Work instruction:
Return the records below exactly, leaving nothing out.

Provided entries:
_ _ _ _ _ _ _
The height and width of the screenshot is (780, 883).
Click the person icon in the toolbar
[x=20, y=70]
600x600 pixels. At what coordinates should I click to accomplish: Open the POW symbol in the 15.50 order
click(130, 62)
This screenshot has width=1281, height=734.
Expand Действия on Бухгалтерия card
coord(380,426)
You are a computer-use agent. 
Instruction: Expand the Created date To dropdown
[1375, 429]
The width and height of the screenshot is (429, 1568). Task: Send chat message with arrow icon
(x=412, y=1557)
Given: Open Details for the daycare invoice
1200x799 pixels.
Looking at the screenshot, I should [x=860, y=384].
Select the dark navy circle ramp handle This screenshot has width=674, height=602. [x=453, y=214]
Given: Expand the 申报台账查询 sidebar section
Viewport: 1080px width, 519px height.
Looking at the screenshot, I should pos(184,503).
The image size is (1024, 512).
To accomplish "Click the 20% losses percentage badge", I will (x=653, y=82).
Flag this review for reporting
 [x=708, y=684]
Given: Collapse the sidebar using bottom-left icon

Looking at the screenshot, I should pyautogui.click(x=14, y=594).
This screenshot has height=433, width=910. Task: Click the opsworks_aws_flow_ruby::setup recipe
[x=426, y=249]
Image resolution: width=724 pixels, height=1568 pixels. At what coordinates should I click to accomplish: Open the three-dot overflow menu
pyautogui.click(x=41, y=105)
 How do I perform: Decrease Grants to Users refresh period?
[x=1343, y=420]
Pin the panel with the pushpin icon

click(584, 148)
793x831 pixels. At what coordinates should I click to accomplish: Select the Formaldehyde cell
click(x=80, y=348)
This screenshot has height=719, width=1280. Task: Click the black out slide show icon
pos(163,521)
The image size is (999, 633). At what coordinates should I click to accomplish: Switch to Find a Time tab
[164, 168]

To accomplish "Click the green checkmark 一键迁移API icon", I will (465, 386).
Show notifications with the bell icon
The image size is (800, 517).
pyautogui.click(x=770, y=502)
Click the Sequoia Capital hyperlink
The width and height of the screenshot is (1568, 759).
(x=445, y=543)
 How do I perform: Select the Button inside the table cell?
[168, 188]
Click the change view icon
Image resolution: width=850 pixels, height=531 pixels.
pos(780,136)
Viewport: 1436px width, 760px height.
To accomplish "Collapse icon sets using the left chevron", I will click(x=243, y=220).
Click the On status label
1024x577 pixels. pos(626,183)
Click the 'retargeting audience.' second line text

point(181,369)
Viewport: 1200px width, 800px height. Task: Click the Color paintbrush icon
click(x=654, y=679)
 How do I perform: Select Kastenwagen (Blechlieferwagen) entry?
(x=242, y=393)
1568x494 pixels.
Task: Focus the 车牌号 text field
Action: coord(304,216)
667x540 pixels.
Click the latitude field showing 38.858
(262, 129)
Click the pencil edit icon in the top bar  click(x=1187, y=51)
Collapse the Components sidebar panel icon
_ _ _ _ _ _ _
Result for this task:
The height and width of the screenshot is (780, 883).
Click the person icon in the toolbar
[x=20, y=70]
600x600 pixels. At what coordinates should I click to accomplish: Open the POW symbol in the 15.50 order
click(130, 62)
This screenshot has width=1281, height=734.
Expand Действия on Бухгалтерия card
coord(380,426)
You are a computer-use agent. 
Instruction: Expand the Created date To dropdown
[1375, 429]
The width and height of the screenshot is (429, 1568). Task: Send chat message with arrow icon
(x=412, y=1557)
Given: Open Details for the daycare invoice
1200x799 pixels.
Looking at the screenshot, I should [x=860, y=384].
Select the dark navy circle ramp handle This screenshot has width=674, height=602. [x=453, y=214]
Given: Expand the 申报台账查询 sidebar section
Viewport: 1080px width, 519px height.
Looking at the screenshot, I should pos(184,503).
The image size is (1024, 512).
To accomplish "Click the 20% losses percentage badge", I will (x=653, y=82).
Flag this review for reporting
 [x=708, y=684]
Given: Collapse the sidebar using bottom-left icon

Looking at the screenshot, I should pyautogui.click(x=14, y=594).
This screenshot has height=433, width=910. Task: Click the opsworks_aws_flow_ruby::setup recipe
[x=426, y=249]
Image resolution: width=724 pixels, height=1568 pixels. At what coordinates should I click to accomplish: Open the three-dot overflow menu
pyautogui.click(x=41, y=105)
 How do I perform: Decrease Grants to Users refresh period?
[x=1343, y=420]
Pin the panel with the pushpin icon

click(584, 148)
793x831 pixels. At what coordinates should I click to accomplish: Select the Formaldehyde cell
click(x=80, y=348)
This screenshot has height=719, width=1280. Task: Click the black out slide show icon
pos(163,521)
The image size is (999, 633). At what coordinates should I click to accomplish: Switch to Find a Time tab
[164, 168]

To accomplish "Click the green checkmark 一键迁移API icon", I will (465, 386).
Show notifications with the bell icon
The image size is (800, 517).
pyautogui.click(x=770, y=502)
Click the Sequoia Capital hyperlink
The width and height of the screenshot is (1568, 759).
(x=445, y=543)
 How do I perform: Select the Button inside the table cell?
[168, 188]
Click the change view icon
Image resolution: width=850 pixels, height=531 pixels.
pos(780,136)
Viewport: 1436px width, 760px height.
To accomplish "Collapse icon sets using the left chevron", I will click(x=243, y=220).
Click the On status label
1024x577 pixels. pos(626,183)
Click the 'retargeting audience.' second line text

point(181,369)
Viewport: 1200px width, 800px height. Task: Click the Color paintbrush icon
click(x=654, y=679)
 How do I perform: Select Kastenwagen (Blechlieferwagen) entry?
(x=242, y=393)
1568x494 pixels.
Task: Focus the 车牌号 text field
Action: coord(304,216)
667x540 pixels.
Click the latitude field showing 38.858
(262, 129)
Click the pencil edit icon in the top bar  click(x=1187, y=51)
Collapse the Components sidebar panel icon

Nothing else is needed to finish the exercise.